I am often filled with awe when I hear about or look at underdog success stories in movies and real-life situations. More than war stories where you have a visible enemy that people fight, I like the stories with invisible enemies or villains.

Examples of unseen villains of our lives could be an unexpected situation or challenge out of a physical disability or poverty or social injustice. I love it when the underdog protagonist responds to adversities with strength, grace, and poise. Heros of the story keep using opportunities and take risks that come their way.

My inspiration for courage:

One of my favorite real-life heroes who I admire most for the power of courage is Oprah Winfrey. I love the way she has deceived the invisible villains in her life. Oprah is the inspirational woman today, regardless of who she was born. She rejected the idea of the society for who she was supposed to be. Oprah did not succumb to horrific things that happened to her when she was growing up.

Oprah had enough courage to overcome her grief and pain and constantly act on her strength and take opportunities to engage with life. It is no wonder or accident that she is one of the most influential women and a beacon of hope to millions of people around the world.

Being inspired by Oprah and so many others, I would dare to be courageous to make some life choices. Though, sometimes I was not sure which opportunity to take and which ones to leave. I did not want to take a chance merely to prove that I am courageous. I wanted my choices to align with the purpose and goals of my life. Here is where I felt it was tricky because I might fall into taking risks in life that are not worth taking in the long run.

Here is the seed of thought I began to nurture:

I ask for Courage
To Engage without regrets

 

For more seeding thoughts like this click here

Could I learn from the rivers that dare to forge their unique path and say yes to flow with joy and melt the rocks that come their way?

A glimpse of insight:

When I observe my decision criteria for making critical decisions, I became aware of being a risk-taker by nature and a prudent one by my own definition. Having spent decades professionally in the area of risk management in the consulting and corporate world, I know that Risk Management is a vast topic in its own right. 

My professional experience enabled me to draw and articulate my own model of taking risks in my life that fits me best. Now you might get a hint that I could talk about this for hours, which is probably true. For now though, let’s keep it simple and brief. 

What I have experienced and learned so far is that every opportunity presents itself a choice to make changes and transformation in life.
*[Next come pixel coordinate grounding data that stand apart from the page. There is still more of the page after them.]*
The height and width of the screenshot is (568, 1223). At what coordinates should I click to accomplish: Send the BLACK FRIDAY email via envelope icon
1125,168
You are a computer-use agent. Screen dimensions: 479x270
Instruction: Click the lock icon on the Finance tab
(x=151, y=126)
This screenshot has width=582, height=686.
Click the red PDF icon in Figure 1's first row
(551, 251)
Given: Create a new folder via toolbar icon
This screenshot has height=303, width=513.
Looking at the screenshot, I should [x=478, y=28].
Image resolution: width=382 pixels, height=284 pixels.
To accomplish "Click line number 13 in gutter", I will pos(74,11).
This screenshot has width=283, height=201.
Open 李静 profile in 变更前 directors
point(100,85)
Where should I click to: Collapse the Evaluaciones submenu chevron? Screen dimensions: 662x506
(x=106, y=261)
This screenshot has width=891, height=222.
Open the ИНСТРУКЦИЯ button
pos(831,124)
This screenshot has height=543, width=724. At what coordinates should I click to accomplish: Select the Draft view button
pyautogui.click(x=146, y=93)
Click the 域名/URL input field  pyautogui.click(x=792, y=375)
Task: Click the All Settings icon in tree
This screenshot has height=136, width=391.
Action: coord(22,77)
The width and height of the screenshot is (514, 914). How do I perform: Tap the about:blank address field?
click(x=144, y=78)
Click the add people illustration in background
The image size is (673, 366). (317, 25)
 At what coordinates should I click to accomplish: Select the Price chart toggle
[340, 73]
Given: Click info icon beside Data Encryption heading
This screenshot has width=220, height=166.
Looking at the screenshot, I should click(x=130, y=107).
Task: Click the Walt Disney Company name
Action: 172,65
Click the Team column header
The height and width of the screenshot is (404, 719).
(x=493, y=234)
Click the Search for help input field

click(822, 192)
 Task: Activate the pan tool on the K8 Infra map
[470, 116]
It is my willing response to engage in that opportunity, which really transforms my life and eventually me! 

I desire more courage that allows me to engage in opportunities so that I do not regret missing it. In other words, I do not want to regret the things I did not do/try. I do not think it is worth my time to sit and beat myself up thinking if I had taken that choice last year, I would have more money, or life would be easier, or I would have achieved something, so on and so forth. 

What I learned about courage:

To me, having the courage to engage in life means a few things:

Firstly, having courage means I take actions on opportunities that align with my purpose, mission, goals, and values.

Clarity on my purpose, mission, goals and values helped me to filter out what really mattered to me even though the opportunities that I chose not to engage in were very attractive! 

If you want to get some ideas and insights on your purpose or mission or your goals, do refer to articles: “Where am I heading?” and “What do I really want in life

Secondly, having courage means I do not regret the consequence of making that decision that I chose. I do my best to prepare for any consequences of the decision I made, whether the experience is good, bad, or ugly. And precisely, this is where courage comes to my rescue to manage the adversities that I was not expecting. 

This way, when I spelled out the possibilities to my mind in advance, I could stay centered and sustain my decisions. Eventually, I was even able to transform myself and shift my perspectives for a better experience of life instead of regretting the result of my decision.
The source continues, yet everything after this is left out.